Exercise prompt
Write out, exactly as they stand, the line containing "Open the hamburger" and all subsequent lines up to and including the final line of the records.

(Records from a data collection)
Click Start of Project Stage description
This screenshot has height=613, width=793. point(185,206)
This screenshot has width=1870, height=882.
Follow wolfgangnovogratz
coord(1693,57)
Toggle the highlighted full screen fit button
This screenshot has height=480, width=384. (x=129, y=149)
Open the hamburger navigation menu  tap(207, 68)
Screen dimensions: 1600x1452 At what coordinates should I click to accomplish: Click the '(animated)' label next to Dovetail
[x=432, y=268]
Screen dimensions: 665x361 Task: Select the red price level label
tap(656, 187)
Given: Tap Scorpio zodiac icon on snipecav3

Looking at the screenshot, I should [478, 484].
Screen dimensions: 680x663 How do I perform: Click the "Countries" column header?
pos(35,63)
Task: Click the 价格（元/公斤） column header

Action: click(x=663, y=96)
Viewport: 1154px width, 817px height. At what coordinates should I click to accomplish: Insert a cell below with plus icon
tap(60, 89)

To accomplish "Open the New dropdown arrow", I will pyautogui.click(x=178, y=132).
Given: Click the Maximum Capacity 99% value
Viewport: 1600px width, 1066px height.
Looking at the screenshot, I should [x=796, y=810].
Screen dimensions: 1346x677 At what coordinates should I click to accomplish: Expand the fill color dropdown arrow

Answer to the problem
Open the hamburger navigation menu  tap(207, 68)
Screen dimensions: 1600x1452 At what coordinates should I click to accomplish: Click the '(animated)' label next to Dovetail
[x=432, y=268]
Screen dimensions: 665x361 Task: Select the red price level label
tap(656, 187)
Given: Tap Scorpio zodiac icon on snipecav3

Looking at the screenshot, I should [478, 484].
Screen dimensions: 680x663 How do I perform: Click the "Countries" column header?
pos(35,63)
Task: Click the 价格（元/公斤） column header

Action: click(x=663, y=96)
Viewport: 1154px width, 817px height. At what coordinates should I click to accomplish: Insert a cell below with plus icon
tap(60, 89)

To accomplish "Open the New dropdown arrow", I will pyautogui.click(x=178, y=132).
Given: Click the Maximum Capacity 99% value
Viewport: 1600px width, 1066px height.
Looking at the screenshot, I should [x=796, y=810].
Screen dimensions: 1346x677 At what coordinates should I click to accomplish: Expand the fill color dropdown arrow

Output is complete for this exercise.